São Paulo - Tevez deu um susto nos corintianos ontem, ao não treinar. À beira do campo, apenas observava o coletivo. Com dores no tornozelo, foi poupado, mas garante que enfrenta o Figueirense, amanhã. E, seguindo o ditado de que ''após a tempestade sempre vem a bonanza'', fez juras de amor ao clube e diz que permanece no Corinthians.
Na semana passada, Tevez afirmou ser perseguido pela arbitragem e ameaçou ir embora. Estava cansado de apanhar. Ontem, mais calmo, voltou atrás. ''Interpretaram errado minhas palavras. Eu disse que pensava em ir embora'', reclamou. ''Não tenho mais vontade de deixar o Corinthians''.

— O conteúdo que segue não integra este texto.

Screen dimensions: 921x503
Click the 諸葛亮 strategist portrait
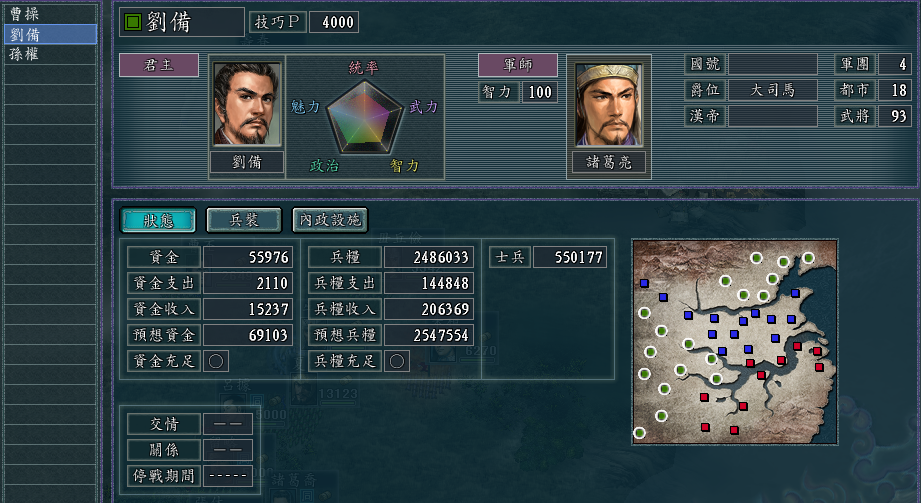click(609, 105)
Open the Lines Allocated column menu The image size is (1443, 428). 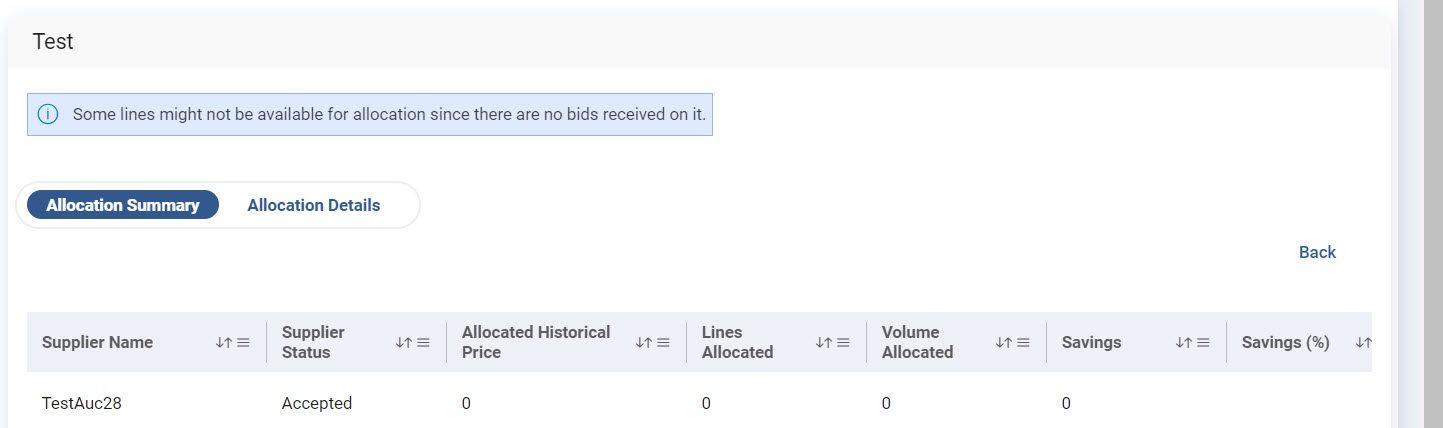tap(843, 343)
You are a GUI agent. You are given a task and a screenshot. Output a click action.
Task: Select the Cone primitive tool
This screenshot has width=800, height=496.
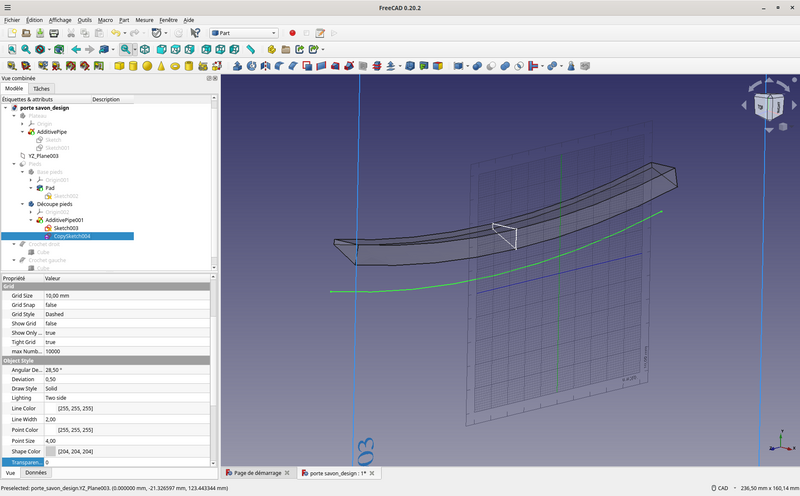pyautogui.click(x=161, y=66)
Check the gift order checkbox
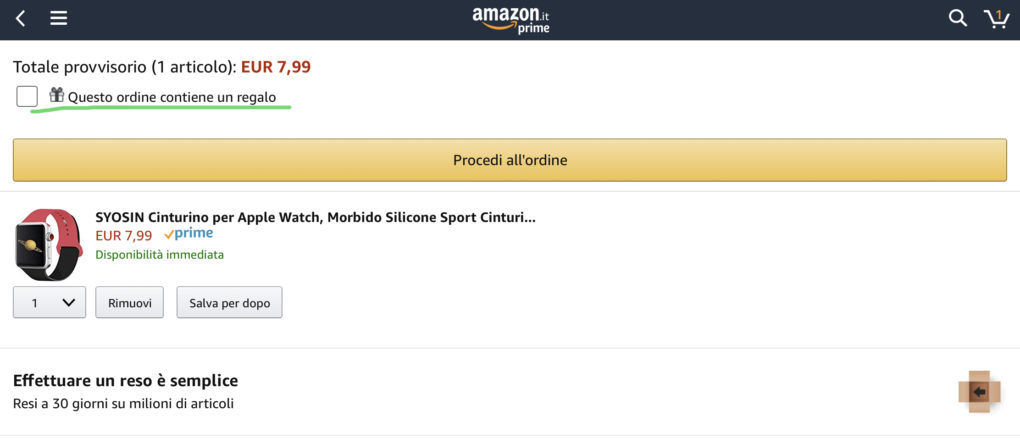The width and height of the screenshot is (1020, 438). point(27,96)
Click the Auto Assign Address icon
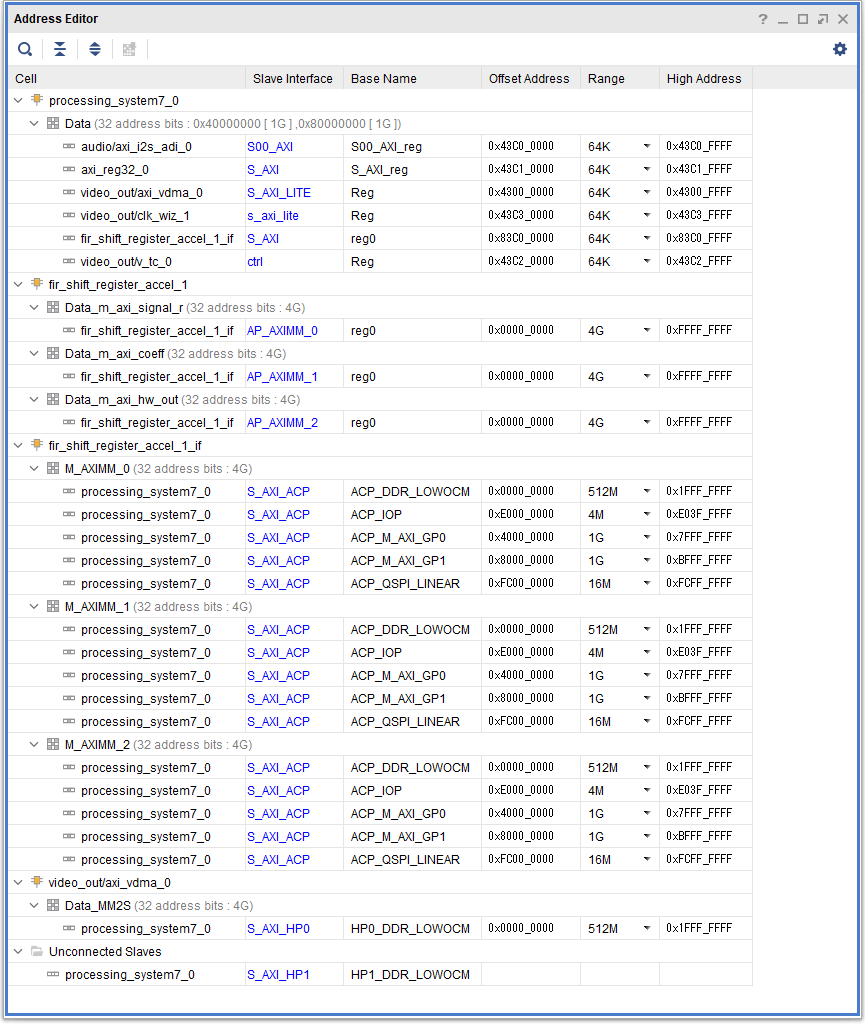This screenshot has width=865, height=1024. (x=129, y=49)
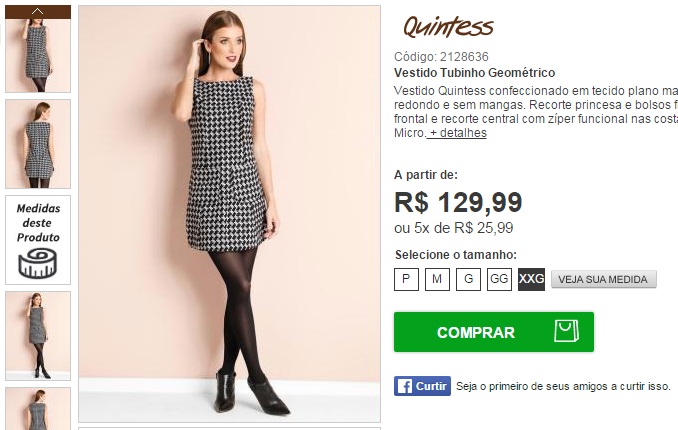
Task: View the back-view dress thumbnail
Action: tap(38, 144)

Tentou, também, amenizar a polêmica sobre uma possível proposta para retornar ao Boca Juniors. ''Conversei com o presidente (Mauricio Macri) apenas como amigo. E não vou revelar o teor das conversas.''
Numa entrevista que alternou risos em determinados momentos e semblante fechado, sério, em outros, Tevez garantiu não ter preconceitos, nem preferências em relação à imprensa brasileira. Sobre entrevistas suas estampadas nos jornais argentinos nesta semana, justificou que as concedeu porque seus compatriotas vieram ao País para saber sobre o jogo contra o River Plate. ''Atendi como atendo a vocês do Brasil, normal.''
Time O Corinthians ganhou duas baixas de última hora. O zagueiro Sebá, com dores da panturrilha direita, nem participou do coletivo. Rosinei, após bom trabalho, sentiu fisgada na coxa. Na zaga, entra Marinho. No meio, Hugo, Dinelson e Carlos Alberto disputam a vaga.